=== SOURCE PASSAGE ===

One blogger suggested that this show would have been a lot funnier if more segments, or the entire episode, had been filmed from Takuma’s POV–ie, no visuals, but only sounds. Though I am rather unimpressed by the character designs–I like Moka’s in Rosario + Vampire a lot better–I think the squeaky voices would have gotten to me soon enough even if I didn’t have to see their faces.
I have been tempered by two seasons’ worth of misjudgments at the beginnings of seasons, so I will not declare at this time whether this show does or does not rock my soul (you thought I’d forgotten about that increasingly tiresome phrase, didn’t you?). The spirit girl holds out the one slender straw of hope that I have that this will be more than the usual fan-service fest; I’ve seen plenty of anime that began with fan service and later dispensed with it to get on with the real story. I’ve also seen more that never got out of a rut. Since this is merely the First Look Fair part of the season, this is a time for patience. And maybe, just maybe, surprises.
4 thoughts on “First Look Fair: H20–Footprints in the Sand”
‘Footprints in the Sand’ is rather trite, though whether or not this is because of overuse I don’t know.
This show rocked my soul with its mediocrity. Well, that’s what I’m feeling so far.
I was waiting for a groan right here, and looks like I got one.
The right kind of groaning anyways.
@IKnight: yes, it is overused, especially in the American Christian environment. It epitomizes the sentimental goopiness of the sort of things you find in Christian bookstores. I fully expect they will finish the poem in the final episode when Hayami and Takuma at last get together, and if I even make it that far, I will groan again.

=== SUPPLIED INFORMATION ===

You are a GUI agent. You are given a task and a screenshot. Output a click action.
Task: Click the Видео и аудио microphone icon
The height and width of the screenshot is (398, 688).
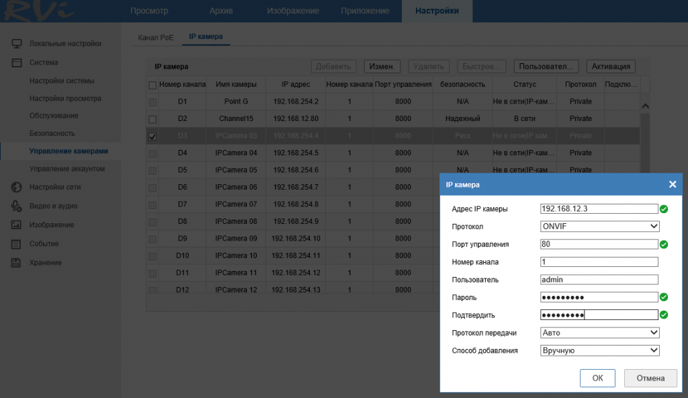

===

» REQUIREMENT:
Decide whether each statement agrees with the blog post about the anime, answering yes or no and quoting the deciding words of the post exactly: 1. The writer likes Moka's character design in Rosario + Vampire better than this show's designs. 2. The writer declares that this show rocks the writer's soul. 3. The reply to IKnight says the phrase is overused especially in the American Christian environment. Work only from the text above and nothing else.

» TASK RESULT:
1. Yes: "I like Moka’s in Rosario + Vampire a lot better"
2. No: "I will not declare at this time whether this show does or does not rock my soul"
3. Yes: "yes, it is overused, especially in the American Christian environment"